Educational, cultural and environmental rights are expected to be better guaranteed under the plan. It highlights the importance to allocate more educational resources to central and western regions and ethnic-minority areas while the previous plan touched more general issues like the nine-year compulsory education. More noticeably, the human rights protection plan includes measures to accelerate Internet access speed and popularity, attempting to enable over 45 percent of China's population to be connected to the Internet by 2015, up from the 38.3 percent in 2012. Emerging threats like heavy metal pollution, radioactive waste, and particulate matter smaller than 2.5 micrometers will also be closely monitored and tackled by the environmental watchdog.
Enhanced civil and political rights
With the goals more qualitative and specific in articulating measures to protect the economic, social and cultural rights, this new plan shows an encouraging development in respecting the civil and political rights too.
The first plan focused on banning diverse rights violations, such as torture or extrajudicial violence, while the new plan goes further to positive obligations. The government will enforce “preventive measures” against illegal methods of collecting evidence, and “facilitate” the work of lawyers during criminal proceedings. According to the plan, the rights and humane treatment of inmates should be ensured, prolonged detentions prevented, and the system of physical examination for detainees strictly implemented. Sound and video recording as well as video surveillance systems will used over the whole course of law enforcement. The plan also promises to improve the system of community-based correction.

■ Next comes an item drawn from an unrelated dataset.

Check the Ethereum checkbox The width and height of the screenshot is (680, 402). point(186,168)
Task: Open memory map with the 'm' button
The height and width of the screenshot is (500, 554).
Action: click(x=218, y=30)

Freedom of religious beliefs will continue to be protected according to law, but also with new initiatives. For a Muslim's pilgrimage to Mecca, the government will improve the organization and management for a better service. The Buddhist Academy of China and the China Islamic Institute will get governmental financial support for their expansion.
Another obvious improvement is expected to the right to expression. The first plan emphasized, quite narrowly, on the institutional protection for news media, but the new one touched more the individual level, solemnly proclaiming that “citizens' freedom of speech and right to expression are protected.” It also includes a new article that workers' congress should have more say in the making and revision of labor rules and regulations in enterprises.
The measures to protect ethnic diversity become more practical while trying to balance between equality and positive discrimination. The state guarantees that ethnic minorities enjoy “equal rights to public services”. Favorable policies and special programs will be implemented to promote the socio-economic development of autonomous regions like the Inner Mongolia, Xinjiang, and Tibet. Environment, culture, traditional sports, and languages are among those to be further protected in ethnic-minority regions.
Alarmed by the school bus accidents, such as the one that killed 21 in Northwest China’s Gansu province in November 2011, the plan vows to make it a priority to ensure school bus and campus safety. It also urges the elimination of discrimination against girls, expands children’s welfare, particularly for disadvantaged groups, including AIDS-affected.
Long way to go
Undoubtedly, the protection of human rights involves legal, political, economic, cultural approaches and educational efforts to foster the public awareness of their legal rights. For the human rights education, the first plan focused on offering courses at schools and universities, which is not wrong, but in the new plan civil servants rank top in receiving human rights education and training. And more interestingly, China will encourage and promote the corporate cultures that “honor and protect human rights.”
For a country with more than 1.3 billion people, unbalanced economic growth in the costal areas and inland, and diverse culture and traditions, people can never overestimate the difficulties of human rights protection in China. Any perfect textbook theories, good-will UN conventions, radical NGO appeals, or legally-binding state polices have to consider the specific, constantly changing contexts on the ground to address the challenges. Human rights per se are developing in both forms and contents, requiring systemic and integrated efforts. So the National Human Rights Action Plan of China (2012-2015) is almost certainly impossible to provide perfect answers once and for all. China admits that it has a long way to go before it attains the lofty goal of full enjoyment of human rights. But we have good reasons to believe that once we start the way there’s nothing can make us stop or retreat.